Adidas Donates $150 Million from Yeezy Sales to Anti-Hate Groups

The brand had $1.3 billion worth of the popular sneakers piled up in warehouses after it broke off the partnership.

A sign advertises Yeezy shoes made by Adidas at Kickclusive, a sneaker resale store, in Paramus, N.J., on Oct. 25, 2022.
A sign advertises Yeezy shoes made by Adidas at Kickclusive, a sneaker resale store, in Paramus, N.J., on Oct. 25, 2022.
AP Photo/Seth Wenig, File

LONDON (AP) β€” Adidas said Wednesday that it's donated or is planning to give away more than $150 million to groups fighting antisemitism and other forms of hate from the sales of Yeezy shoes last year after it severed ties with Ye, the rapper formerly known as Kanye West.

The German sportswear brand had 1.2 billion euros ($1.3 billion) worth of popular Yeezy sneakers piled up in warehouses after it broke off its partnership with Ye in October 2022 over his antisemitic and other offensive comments on social media and in interviews.

Adidas decided to sell some of the remaining shoes in batches, with two releases last year and another that launched late last month, and donate a portion of the proceeds to anti-hate groups.
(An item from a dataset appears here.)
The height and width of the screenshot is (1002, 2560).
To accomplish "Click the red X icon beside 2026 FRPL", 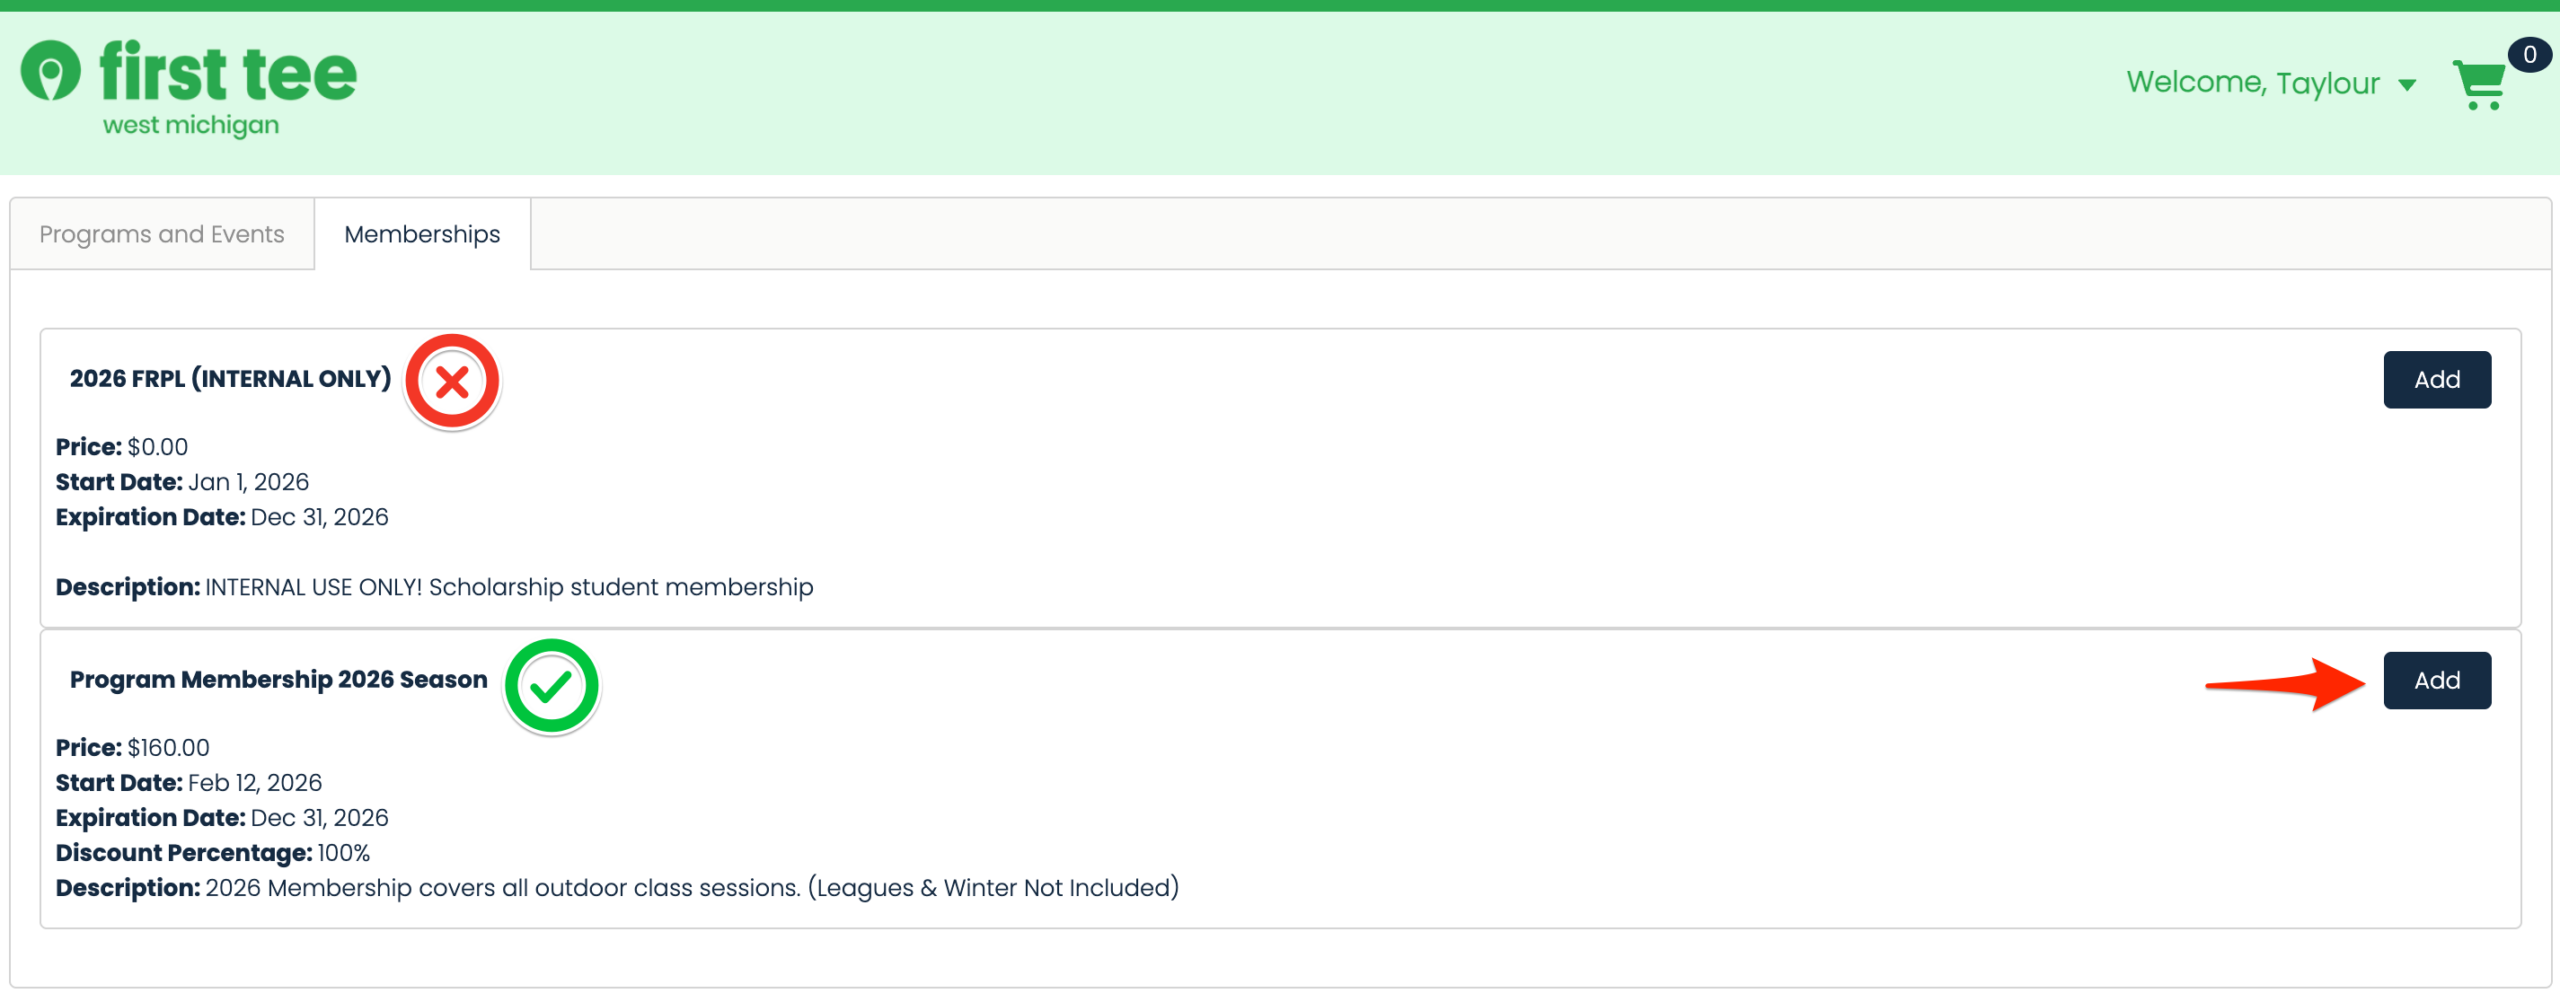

The company has made donations to the Anti-Defamation League and the Philonise & Keeta Floyd Institute for Social Change, run by social justice advocate Philonise Floyd, the brother of George Floyd.

Net sales of what's left of Adidas' former banner line of sneakers brought in about 750 million euros last year, compared with over 1.2 billion euros in 2022, the company reported.

Of the 300 million-euro profit it earned from the sales of Yeezy shoes last year, the company said it had given away or planned to donate over 140 million euros (about $152 million).

Adidas said deciding to sell a big chunk of its Yeezy inventory and improved operations helped it pull out operating profit of 268 million euros last year, a nearly 60% plunge from the previous year. It blamed a high tax rate for ending the year with a net loss of 58 million euros, a massive turnaround from net income of 254 million euros in 2022.

"Although by far not good enough, 2023 ended better than what I had expected at the beginning of the year," said CEO BjΓΈrn Gulden, who took over the top job last year.

Looking forward, Adidas expects to make about 250 million euros in sales of the remaining Yeezy shoes this year.

But the Herzogenaurach, Germany-based company points to North America as a persistent problem spot, expecting revenue to decline in the mid-single digits this year and grow everywhere else. It said that North America was "particularly affected by the negative Yeezy impact" and that revenue there dropped 16% last year.

Adidas expects to almost double operating profit to about 500 million euros this year despite "macroeconomic challenges and geopolitical tensions." It plans to further scale up popular shoe lines like Samba that are seeing "extraordinary demand," launch new ones and get a boost from major sports events like the Paris Olympics this summer.

Adidas shares were up slightly in late morning trading.